● Problem details
Reproduce every entry below verbatim, keeping each line as it appears.

● Dataset extract
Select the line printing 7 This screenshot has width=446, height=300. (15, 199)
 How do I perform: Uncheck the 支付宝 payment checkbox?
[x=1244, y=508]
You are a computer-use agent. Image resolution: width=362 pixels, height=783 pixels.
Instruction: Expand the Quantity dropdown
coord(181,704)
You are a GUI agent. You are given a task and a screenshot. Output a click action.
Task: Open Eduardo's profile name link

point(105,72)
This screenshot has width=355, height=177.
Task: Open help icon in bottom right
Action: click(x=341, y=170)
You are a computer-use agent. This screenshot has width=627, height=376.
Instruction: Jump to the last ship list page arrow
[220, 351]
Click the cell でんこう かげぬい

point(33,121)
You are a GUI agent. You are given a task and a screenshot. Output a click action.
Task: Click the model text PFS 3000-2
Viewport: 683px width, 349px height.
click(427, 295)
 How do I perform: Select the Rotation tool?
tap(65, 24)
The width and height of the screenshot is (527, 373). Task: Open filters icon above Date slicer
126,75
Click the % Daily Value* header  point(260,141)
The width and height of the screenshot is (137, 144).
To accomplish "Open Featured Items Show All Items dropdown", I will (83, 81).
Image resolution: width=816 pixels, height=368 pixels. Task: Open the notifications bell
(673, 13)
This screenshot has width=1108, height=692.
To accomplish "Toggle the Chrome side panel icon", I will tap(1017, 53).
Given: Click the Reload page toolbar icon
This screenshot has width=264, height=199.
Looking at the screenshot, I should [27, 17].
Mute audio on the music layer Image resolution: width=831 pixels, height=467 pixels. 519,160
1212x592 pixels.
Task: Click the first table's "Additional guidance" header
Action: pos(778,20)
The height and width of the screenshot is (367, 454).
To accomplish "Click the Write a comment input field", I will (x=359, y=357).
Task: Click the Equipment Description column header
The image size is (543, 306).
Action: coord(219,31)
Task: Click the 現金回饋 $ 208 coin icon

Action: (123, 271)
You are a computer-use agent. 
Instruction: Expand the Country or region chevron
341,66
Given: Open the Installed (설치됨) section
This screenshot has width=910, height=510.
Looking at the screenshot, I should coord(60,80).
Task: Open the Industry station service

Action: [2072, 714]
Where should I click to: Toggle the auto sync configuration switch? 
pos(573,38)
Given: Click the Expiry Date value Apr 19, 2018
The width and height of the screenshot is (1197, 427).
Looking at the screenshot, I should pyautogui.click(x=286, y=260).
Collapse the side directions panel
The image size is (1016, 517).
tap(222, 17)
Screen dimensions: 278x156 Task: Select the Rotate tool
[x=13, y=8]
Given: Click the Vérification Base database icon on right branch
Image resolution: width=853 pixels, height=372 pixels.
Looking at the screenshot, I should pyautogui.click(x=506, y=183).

● Correct response
Select the line printing 7 This screenshot has width=446, height=300. (15, 199)
 How do I perform: Uncheck the 支付宝 payment checkbox?
[x=1244, y=508]
You are a computer-use agent. Image resolution: width=362 pixels, height=783 pixels.
Instruction: Expand the Quantity dropdown
coord(181,704)
You are a GUI agent. You are given a task and a screenshot. Output a click action.
Task: Open Eduardo's profile name link

point(105,72)
This screenshot has width=355, height=177.
Task: Open help icon in bottom right
Action: click(x=341, y=170)
You are a computer-use agent. This screenshot has width=627, height=376.
Instruction: Jump to the last ship list page arrow
[220, 351]
Click the cell でんこう かげぬい

point(33,121)
You are a GUI agent. You are given a task and a screenshot. Output a click action.
Task: Click the model text PFS 3000-2
Viewport: 683px width, 349px height.
click(427, 295)
 How do I perform: Select the Rotation tool?
tap(65, 24)
The width and height of the screenshot is (527, 373). Task: Open filters icon above Date slicer
126,75
Click the % Daily Value* header  point(260,141)
The width and height of the screenshot is (137, 144).
To accomplish "Open Featured Items Show All Items dropdown", I will (83, 81).
Image resolution: width=816 pixels, height=368 pixels. Task: Open the notifications bell
(673, 13)
This screenshot has width=1108, height=692.
To accomplish "Toggle the Chrome side panel icon", I will tap(1017, 53).
Given: Click the Reload page toolbar icon
This screenshot has width=264, height=199.
Looking at the screenshot, I should [27, 17].
Mute audio on the music layer Image resolution: width=831 pixels, height=467 pixels. 519,160
1212x592 pixels.
Task: Click the first table's "Additional guidance" header
Action: pos(778,20)
The height and width of the screenshot is (367, 454).
To accomplish "Click the Write a comment input field", I will (x=359, y=357).
Task: Click the Equipment Description column header
The image size is (543, 306).
Action: coord(219,31)
Task: Click the 現金回饋 $ 208 coin icon

Action: (123, 271)
You are a computer-use agent. 
Instruction: Expand the Country or region chevron
341,66
Given: Open the Installed (설치됨) section
This screenshot has width=910, height=510.
Looking at the screenshot, I should coord(60,80).
Task: Open the Industry station service

Action: [2072, 714]
Where should I click to: Toggle the auto sync configuration switch? 
pos(573,38)
Given: Click the Expiry Date value Apr 19, 2018
The width and height of the screenshot is (1197, 427).
Looking at the screenshot, I should pyautogui.click(x=286, y=260).
Collapse the side directions panel
The image size is (1016, 517).
tap(222, 17)
Screen dimensions: 278x156 Task: Select the Rotate tool
[x=13, y=8]
Given: Click the Vérification Base database icon on right branch
Image resolution: width=853 pixels, height=372 pixels.
Looking at the screenshot, I should pyautogui.click(x=506, y=183).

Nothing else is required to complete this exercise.